O presidente da Associação de Motoristas de Aplicativos, Eduardo Lima de Souza, afirma que a tarifa da 99 subiu 5% e a do Uber, 6,5% por km rodado. “O aumento dos combustíveis foi de 18%, então continuamos com defasagem. Muitos motoristas estão tendo de ampliar a carga horária para manter a renda.” Isso significa trabalhar até 14 horas por dia.
Nesse caso, o consumidor não tem para onde correr. O preço das corridas de táxis também subiu. Em São Paulo, depois de sete anos sem aumento, a prefeitura autorizou o reajuste. O valor inicial da corrida saltou para R$ 5,50, com aumento de 22%. O quilômetro percorrido teve alta de 45%. A tarifa horária, cobrada quando o carro está parado ou em baixa velocidade, subiu 48%, para R$ 49.
“O aumento tinha de sair de qualquer jeito, a categoria estava numa situação delicadíssima”, afirma Luiz Capelo, vice-diretor do Sindicato dos Taxistas Autônomos de São Paulo. Ele conta que, antes do reajuste, muitos motoristas enfrentavam “pane seca”: paravam de rodar por falta de dinheiro para abastecer.
A maioria roda com carros movidos a etanol e gás natural veicular (GNV). Só uma pequena parcela abastece com gasolina. Dados da Agência Nacional do Petróleo mostram que, nos últimos três meses, o preço médio do GNV subiu 25,86%, a gasolina comum teve alta de 10,93% e o etanol, de 4,15%.
Entregas
Outro hábito que caiu nas graças do brasileiro, o delivery também teve suas taxas revisadas pelas empresas. Desde o início do mês, os entregadores do iFood tiveram aumento de 50% no valor mínimo por km rodado, de R$ 1 para R$ 1,50, e outro de 13% no valor da rota mínima (a menor quantia que recebem por uma entrega), de R$ 5,31 para R$ 6.
Segundo a companhia, o aumento teve caráter de urgência por causa da inflação e do aumento dos combustíveis.
No transporte escolar, o reajuste médio das mensalidades, que ficou em torno de 20%, fez com que 30% dos pais desistissem do serviço, conta Anderson Malafaia, presidente da União Geral do Transporte Escolar.
A entidade tem 3 mil associados no Estado de São Paulo, entre motoristas autônomos, empresas e cooperativas.
Quase a totalidade dos veículos usados no transporte escolar são movidos a diesel. “O impacto da alta do diesel foi muito relevante para nós e o nosso custo operacional subiu demais”, diz Malafaia.

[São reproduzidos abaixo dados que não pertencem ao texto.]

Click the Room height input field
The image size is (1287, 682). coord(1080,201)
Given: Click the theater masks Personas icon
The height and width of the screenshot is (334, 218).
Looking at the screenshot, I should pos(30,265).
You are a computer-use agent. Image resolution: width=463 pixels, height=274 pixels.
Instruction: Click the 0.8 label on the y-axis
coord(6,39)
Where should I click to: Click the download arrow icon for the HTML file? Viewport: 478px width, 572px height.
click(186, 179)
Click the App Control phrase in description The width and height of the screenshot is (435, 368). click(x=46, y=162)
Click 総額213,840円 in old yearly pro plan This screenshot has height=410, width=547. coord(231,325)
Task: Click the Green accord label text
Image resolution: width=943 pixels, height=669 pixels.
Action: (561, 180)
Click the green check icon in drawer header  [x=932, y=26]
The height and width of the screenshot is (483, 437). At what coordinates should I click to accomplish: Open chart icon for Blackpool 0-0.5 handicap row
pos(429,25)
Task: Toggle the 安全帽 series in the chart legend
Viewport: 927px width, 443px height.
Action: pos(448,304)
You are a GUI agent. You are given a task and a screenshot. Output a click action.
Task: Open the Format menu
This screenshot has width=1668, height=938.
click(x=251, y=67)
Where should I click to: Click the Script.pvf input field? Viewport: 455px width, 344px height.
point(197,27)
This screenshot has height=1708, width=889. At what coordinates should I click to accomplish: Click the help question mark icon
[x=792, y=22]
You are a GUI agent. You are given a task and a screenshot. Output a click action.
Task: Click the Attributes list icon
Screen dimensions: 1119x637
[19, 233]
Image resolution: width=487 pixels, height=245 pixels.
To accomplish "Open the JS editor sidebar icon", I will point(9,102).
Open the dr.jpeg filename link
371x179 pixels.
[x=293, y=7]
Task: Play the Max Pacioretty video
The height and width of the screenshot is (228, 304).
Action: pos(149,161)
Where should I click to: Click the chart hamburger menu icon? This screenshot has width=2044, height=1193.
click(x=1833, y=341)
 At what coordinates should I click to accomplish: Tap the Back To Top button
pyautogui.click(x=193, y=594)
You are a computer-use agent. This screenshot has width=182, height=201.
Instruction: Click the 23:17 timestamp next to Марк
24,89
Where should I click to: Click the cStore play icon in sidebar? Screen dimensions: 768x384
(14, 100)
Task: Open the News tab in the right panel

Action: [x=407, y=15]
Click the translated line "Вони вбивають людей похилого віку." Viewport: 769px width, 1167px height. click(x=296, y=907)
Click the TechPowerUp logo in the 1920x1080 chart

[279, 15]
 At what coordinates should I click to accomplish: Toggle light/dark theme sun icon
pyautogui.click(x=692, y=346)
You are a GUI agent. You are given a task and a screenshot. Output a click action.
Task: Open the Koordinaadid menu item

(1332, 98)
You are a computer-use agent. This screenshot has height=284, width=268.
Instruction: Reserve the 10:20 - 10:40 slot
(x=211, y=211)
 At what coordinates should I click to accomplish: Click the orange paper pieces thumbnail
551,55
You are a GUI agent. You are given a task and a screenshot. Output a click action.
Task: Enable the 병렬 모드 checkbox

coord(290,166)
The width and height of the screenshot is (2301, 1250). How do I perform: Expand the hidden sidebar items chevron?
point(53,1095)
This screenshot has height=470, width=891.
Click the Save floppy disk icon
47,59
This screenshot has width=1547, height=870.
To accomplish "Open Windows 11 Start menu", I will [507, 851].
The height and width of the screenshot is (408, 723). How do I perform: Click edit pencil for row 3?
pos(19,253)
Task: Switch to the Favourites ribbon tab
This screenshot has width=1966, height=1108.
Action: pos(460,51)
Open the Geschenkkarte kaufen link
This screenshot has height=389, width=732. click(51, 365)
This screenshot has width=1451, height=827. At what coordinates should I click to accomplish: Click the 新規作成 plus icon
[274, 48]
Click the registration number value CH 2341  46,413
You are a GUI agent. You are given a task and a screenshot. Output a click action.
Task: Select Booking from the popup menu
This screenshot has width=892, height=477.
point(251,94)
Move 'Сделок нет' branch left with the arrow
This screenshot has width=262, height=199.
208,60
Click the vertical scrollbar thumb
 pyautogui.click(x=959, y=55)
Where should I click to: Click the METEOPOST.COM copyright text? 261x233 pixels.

Mesmo com aumento da mensalidade do transporte escolar, que varia muito a depender do bairro, entre R$ 200 e R$ 900, por exemplo, Malafaia diz que esse reajuste não cobre todos os aumentos de custos que os motoristas tiveram. A necessidade de reajuste da mensalidade para retornar à situação pré-pandemia seria em torno de 40%.
Outro que reivindica uma revisão dos preços é o setor de transporte público, em que o diesel representa 30% da operação (antes do aumento da Petrobras era de 26,6%).
Segundo o presidente executivo da Associação Nacional das Empresas de Transportes Urbanos, Francisco Christovan, com a alta do diesel o setor teria de reajustar tarifas em 19,5%, mas nada foi repassado.
Nos bares e restaurantes, por causa da pressão de alimentos e, sobretudo, gás de botijão – que aumentou quase 30% em 12 meses -, a situação é crítica. “O gás representa entre 8% e 10% do custo das nossas mercadorias”, afirma Paulo Solmucci, presidente da Abrasel.
Pesquisa recente da entidade revela que 38% dos estabelecimentos amargam prejuízos e 60% declararam estar no vermelho porque não conseguiram repassar aumentos de custos para o cardápio.
*As informações são do jornal O Estado de S. Paulo e Estadão Conteúdo.